The top priority at Kuhn Special Steel. Continue reading

Patrick Edlinger: successful extreme mountaineer. As a freeclimber, he was first in his class to conquer the 700-metre Gorges du Verdon; the deepest canyon in the French Alps.

“How can a barefoot man without climbing gear tackle such smooth walls of rock?” was the big question banded around by the media. When he was at home one day in La Palud-sur-Verdon, he tripped on the stairs and fell to his death.

“It couldn’t happen to me.” is a widespread article of faith among industrial workers. Accidents only ever happen to workmates who are more careless, more inexperienced or clumsier than you are – or think you are. But before you know it, it is your own fingers that have been hit by a hammer, or your own skin that has been scorched by a stray spark. Thomas Weber, our safety officer, has analysed thousands of the company’s personnel statistics and health records going back over many months and years; placing them all under the magnifying glass as part of his efforts to minimise the risk of accidents.

Arbeitssicherheit_Giesserei

We have managed to follow the right path in this respect, with a five-year record of not only fewer serious accidents, but also of a diminishing number of workplace incidents in general. The key to this has been a consistent approach to management, which gives top priority to health and safety by making it the company’s number one corporate objective. Thomas Weber is rightly convinced that not even members of management (those with seats on the board included) must ever enter the foundry “without the right protective clothing and safety boots”. The parties concerned take their function as role models seriously, thereby helping to foster acceptance among the workforce as a whole. This is where a consistent approach to accident prevention really pays off.

Recent years have seen the development of higher standards designed to increase the awareness of health and safety issues at Kuhn Special Steel. The staff-training sessions conducted by the safety officers of many departments, along with the holding of two-yearly seminars for apprentices on the premises of the corresponding professional association, are just a couple of the initiatives involved. When it comes to prevention, regular voluntary initiatives include hearing-protection and sight testing, training in first aid and sessions in back-injury prevention for employees responsible for the manual handling of heavy loads; along with the (likewise voluntary) provision of annual flu jabs. The free provision of soft drinks, not only in the hotter months of the year, also constitutes part of this approach.

However, one of the most important tools continues to be the precise analysis of workplace accidents. “How can this working procedure be made safer?” – It is the key question.
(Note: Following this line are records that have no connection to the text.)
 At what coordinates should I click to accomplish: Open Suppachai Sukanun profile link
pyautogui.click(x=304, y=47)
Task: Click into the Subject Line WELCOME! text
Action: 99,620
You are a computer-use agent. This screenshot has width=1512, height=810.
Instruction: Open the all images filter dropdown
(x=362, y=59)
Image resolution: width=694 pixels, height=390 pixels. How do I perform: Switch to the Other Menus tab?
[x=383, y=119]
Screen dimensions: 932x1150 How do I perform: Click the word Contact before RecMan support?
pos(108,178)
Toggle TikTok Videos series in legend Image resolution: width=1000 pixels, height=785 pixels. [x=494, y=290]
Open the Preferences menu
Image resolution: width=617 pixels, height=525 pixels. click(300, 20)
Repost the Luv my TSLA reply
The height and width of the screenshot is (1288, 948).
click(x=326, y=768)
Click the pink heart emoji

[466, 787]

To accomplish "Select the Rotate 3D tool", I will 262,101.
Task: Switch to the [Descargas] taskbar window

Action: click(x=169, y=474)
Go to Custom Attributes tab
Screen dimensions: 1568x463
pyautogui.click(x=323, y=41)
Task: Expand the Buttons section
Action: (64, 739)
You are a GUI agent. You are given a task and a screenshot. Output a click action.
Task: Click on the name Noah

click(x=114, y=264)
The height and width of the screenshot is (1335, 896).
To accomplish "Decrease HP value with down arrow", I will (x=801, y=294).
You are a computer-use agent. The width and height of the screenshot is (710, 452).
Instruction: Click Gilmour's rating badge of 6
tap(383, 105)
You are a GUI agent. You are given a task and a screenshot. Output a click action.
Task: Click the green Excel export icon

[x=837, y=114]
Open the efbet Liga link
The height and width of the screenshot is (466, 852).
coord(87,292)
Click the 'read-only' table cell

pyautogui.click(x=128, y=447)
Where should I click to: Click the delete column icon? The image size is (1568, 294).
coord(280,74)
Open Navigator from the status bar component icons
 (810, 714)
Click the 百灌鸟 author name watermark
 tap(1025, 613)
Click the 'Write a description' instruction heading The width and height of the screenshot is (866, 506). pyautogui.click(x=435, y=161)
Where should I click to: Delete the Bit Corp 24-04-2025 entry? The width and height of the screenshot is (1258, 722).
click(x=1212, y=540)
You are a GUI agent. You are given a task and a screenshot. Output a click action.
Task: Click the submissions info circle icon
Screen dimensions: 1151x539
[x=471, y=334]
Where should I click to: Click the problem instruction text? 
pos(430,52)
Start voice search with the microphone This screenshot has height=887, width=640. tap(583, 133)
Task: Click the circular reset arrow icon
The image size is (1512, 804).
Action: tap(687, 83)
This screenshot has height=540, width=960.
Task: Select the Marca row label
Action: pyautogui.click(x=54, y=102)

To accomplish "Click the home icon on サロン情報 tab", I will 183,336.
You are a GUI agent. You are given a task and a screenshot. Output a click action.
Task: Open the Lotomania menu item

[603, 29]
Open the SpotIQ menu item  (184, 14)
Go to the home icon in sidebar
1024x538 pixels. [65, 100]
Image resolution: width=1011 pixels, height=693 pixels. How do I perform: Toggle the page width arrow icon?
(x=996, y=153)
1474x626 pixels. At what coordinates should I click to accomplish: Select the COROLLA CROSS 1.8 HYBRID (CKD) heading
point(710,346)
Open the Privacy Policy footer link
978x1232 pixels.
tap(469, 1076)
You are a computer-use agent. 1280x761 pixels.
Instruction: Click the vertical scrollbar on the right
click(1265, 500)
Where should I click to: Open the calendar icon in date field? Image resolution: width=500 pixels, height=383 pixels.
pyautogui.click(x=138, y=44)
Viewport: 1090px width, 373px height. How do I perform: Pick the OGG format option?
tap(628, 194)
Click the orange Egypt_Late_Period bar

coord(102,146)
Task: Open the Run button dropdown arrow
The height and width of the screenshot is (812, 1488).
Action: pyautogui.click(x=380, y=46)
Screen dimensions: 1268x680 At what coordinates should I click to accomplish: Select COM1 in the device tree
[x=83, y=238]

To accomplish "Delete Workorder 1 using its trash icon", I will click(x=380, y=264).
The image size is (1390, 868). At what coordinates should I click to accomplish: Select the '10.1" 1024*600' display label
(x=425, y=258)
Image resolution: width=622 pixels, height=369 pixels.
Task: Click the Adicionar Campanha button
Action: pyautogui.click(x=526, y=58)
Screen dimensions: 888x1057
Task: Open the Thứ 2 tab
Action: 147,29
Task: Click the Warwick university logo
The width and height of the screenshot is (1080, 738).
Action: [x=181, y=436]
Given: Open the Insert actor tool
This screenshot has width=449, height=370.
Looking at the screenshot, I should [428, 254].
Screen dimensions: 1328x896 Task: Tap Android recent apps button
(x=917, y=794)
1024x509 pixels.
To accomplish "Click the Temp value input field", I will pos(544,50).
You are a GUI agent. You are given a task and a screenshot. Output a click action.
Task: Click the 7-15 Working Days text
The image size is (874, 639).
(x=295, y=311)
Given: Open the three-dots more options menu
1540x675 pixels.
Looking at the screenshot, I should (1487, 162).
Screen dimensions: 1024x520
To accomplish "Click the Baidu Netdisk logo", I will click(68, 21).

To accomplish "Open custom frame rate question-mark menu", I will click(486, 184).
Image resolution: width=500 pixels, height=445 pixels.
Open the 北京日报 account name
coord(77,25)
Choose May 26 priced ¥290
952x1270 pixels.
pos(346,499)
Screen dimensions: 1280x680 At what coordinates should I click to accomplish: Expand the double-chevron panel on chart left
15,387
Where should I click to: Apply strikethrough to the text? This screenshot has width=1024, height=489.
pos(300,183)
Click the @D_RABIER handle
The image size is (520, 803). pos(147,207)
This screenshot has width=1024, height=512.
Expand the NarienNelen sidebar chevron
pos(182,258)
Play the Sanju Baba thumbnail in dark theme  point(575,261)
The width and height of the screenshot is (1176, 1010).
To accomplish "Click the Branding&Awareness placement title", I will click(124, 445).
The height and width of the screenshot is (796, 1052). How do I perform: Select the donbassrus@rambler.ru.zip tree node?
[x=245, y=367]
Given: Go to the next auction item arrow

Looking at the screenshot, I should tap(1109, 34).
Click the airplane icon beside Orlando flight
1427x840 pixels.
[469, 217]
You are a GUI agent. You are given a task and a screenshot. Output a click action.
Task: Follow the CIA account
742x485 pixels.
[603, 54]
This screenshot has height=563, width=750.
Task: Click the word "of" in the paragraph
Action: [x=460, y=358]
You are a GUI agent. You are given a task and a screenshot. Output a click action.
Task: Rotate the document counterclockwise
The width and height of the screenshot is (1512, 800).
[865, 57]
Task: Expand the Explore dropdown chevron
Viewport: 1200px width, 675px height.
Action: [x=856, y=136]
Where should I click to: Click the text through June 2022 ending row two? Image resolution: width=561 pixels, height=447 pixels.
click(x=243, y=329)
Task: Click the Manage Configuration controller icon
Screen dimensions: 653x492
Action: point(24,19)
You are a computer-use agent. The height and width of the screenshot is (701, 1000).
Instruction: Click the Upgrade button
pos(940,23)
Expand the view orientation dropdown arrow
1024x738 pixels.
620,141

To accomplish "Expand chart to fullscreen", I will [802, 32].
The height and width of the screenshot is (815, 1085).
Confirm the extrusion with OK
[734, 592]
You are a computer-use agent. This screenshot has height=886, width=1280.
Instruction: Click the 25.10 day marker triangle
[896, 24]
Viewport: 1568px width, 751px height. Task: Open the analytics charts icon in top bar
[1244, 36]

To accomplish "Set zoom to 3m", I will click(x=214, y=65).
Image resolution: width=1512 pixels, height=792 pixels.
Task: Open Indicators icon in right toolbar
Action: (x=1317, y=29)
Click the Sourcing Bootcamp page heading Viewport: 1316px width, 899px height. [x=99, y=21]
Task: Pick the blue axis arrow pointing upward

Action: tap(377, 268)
Automation and the deployment of robots have helped to reduce accident figures in various places; sometimes bringing their number right down to zero. Employees and customers alike can see at a glance how a process of continuous improvement has delivered the goods at a local level. Statistics relating to accident-free days and other analytical health and safety data are publicly displayed at various points throughout the company’s premises. The figures confirm that we are as consistent and sustainable in this respect as we are with our products. The key to success here is the awareness among employees that no action should ever be taken without due consideration – even if common sense would appear to dictate otherwise.

Reinhold Messner, another extreme mountaineer, did not come a cropper on some mighty 8,000-metre peak, but on the garden fence around his own country house in Merano in northern Italy. He had to clamber over it one day in June 1995, because he had forgotten the key to the gate. As he tried to get in, he fell and smashed his heel bone.